见着缓步走来的芜菲在眼前愈加清晰,萧怀云的沉稳气度再难自禁地起了波动。未与二人再做过多寒暄,屏退众人,领着两人去了书房。
芜菲仿若置身事外,自始至终都平静淡然处之。
见萧藩王双目炯炯视着自己,便也从容投了眸光过去,电光火石之间,说不清道不明的滋味升上心头。芜菲突然说了声:“天寒地冻的,穿着那火貂袄才能保住寒症不复发。”

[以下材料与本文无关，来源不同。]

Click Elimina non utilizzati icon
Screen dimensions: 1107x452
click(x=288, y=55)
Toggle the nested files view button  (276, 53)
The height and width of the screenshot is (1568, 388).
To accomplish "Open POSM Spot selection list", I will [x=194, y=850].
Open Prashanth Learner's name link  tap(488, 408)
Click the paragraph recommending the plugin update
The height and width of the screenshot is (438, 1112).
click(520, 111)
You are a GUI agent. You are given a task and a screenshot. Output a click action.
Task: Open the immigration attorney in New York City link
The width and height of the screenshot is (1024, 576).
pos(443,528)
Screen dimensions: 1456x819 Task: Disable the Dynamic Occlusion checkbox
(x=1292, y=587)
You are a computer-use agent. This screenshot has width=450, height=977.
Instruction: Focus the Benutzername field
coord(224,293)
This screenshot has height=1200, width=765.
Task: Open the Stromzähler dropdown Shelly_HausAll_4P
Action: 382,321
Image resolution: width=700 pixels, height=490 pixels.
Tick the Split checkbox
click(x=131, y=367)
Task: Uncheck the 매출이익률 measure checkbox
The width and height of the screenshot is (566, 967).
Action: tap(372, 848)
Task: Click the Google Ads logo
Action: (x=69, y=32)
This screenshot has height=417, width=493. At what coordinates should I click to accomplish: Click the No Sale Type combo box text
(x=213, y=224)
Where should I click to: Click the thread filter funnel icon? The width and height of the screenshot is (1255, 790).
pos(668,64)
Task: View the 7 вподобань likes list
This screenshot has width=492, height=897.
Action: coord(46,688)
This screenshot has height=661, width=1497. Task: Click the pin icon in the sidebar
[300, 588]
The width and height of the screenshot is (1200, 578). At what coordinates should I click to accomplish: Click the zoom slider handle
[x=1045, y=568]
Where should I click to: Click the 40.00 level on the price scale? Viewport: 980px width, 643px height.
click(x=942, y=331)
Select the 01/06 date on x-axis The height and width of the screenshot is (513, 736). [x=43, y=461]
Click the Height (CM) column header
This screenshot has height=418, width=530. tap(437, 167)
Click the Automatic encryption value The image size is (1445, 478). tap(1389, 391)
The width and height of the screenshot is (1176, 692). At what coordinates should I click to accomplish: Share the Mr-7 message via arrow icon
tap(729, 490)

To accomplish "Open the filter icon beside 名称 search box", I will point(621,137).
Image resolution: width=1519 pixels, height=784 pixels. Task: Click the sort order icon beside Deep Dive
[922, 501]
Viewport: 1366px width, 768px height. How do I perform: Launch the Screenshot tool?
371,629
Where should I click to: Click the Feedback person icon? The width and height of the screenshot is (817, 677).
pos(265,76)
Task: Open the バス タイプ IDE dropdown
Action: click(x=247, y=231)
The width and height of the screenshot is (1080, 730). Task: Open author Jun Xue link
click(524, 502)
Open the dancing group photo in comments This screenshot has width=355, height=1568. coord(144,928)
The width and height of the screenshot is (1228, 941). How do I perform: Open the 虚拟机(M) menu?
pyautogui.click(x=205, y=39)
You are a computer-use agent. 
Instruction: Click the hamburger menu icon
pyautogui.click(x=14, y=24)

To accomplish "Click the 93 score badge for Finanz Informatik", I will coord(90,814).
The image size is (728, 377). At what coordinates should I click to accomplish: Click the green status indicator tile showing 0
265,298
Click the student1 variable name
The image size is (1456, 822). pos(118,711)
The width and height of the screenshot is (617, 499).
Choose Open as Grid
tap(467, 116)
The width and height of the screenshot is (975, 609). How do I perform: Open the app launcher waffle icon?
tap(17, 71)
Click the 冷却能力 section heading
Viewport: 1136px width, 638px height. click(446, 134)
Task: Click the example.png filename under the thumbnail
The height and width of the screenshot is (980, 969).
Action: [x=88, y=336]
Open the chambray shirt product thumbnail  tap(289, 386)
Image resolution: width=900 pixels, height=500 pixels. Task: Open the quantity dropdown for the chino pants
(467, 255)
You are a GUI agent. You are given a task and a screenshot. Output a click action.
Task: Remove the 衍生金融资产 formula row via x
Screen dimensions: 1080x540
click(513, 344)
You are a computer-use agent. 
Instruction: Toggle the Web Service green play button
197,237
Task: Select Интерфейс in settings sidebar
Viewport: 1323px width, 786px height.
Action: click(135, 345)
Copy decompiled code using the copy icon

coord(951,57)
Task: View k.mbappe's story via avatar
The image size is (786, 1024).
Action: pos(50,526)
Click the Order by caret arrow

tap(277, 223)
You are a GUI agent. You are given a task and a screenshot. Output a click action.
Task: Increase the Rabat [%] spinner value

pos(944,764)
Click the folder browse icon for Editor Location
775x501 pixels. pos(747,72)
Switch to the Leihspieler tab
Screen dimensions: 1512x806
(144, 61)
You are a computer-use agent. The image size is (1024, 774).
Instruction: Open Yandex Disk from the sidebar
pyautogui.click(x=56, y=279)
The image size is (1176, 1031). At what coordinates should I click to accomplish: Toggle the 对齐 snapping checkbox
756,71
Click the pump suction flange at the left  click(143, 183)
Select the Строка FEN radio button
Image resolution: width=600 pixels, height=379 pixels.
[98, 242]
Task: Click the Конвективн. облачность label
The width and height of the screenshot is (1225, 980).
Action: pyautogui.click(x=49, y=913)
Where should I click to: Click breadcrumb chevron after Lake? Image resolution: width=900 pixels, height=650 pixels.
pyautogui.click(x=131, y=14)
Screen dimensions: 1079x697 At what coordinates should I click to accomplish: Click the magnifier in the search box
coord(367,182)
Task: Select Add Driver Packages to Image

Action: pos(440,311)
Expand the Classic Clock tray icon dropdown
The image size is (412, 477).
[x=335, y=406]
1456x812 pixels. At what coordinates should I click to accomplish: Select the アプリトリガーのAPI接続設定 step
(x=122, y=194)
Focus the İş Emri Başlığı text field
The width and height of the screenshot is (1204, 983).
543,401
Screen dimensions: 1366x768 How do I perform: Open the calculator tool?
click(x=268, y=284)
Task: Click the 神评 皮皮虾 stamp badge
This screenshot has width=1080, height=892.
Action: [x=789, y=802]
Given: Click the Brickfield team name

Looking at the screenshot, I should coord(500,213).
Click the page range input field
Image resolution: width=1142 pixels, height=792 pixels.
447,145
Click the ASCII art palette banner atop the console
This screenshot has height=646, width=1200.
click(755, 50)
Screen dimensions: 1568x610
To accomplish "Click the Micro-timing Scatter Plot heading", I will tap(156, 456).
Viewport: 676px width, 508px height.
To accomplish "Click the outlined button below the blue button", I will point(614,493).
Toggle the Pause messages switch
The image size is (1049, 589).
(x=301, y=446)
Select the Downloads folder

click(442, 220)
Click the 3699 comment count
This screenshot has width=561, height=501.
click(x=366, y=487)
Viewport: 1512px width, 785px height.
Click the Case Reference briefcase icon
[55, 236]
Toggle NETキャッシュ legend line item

话一说出来,自己也吃惊不已,这话完全没有经过大脑正常的思维,就这样从喉间直接冒了出来。
萧怀云的眼中翻起惊涛骇浪,脸庞微微抽动,大步上前,立在芜菲面前,声线略有暗哑:“惟有玥儿知道,老父的寒症在冬日穿着火貂袄才能保住!玥儿往日偏爱药理,对老父一直费心照料,往日这寒症都是玥儿帮着调理的。”
一激动一平静的两对眼眸相撞,芜菲淡淡笑了笑,说道:“顺口说的,我也不知为何,藩王莫怪!”
芜菲的客套言辞,以及周身拒人千里的疏离感,切切实实地,让萧怀云那颗饱经沧桑的心疼了起来。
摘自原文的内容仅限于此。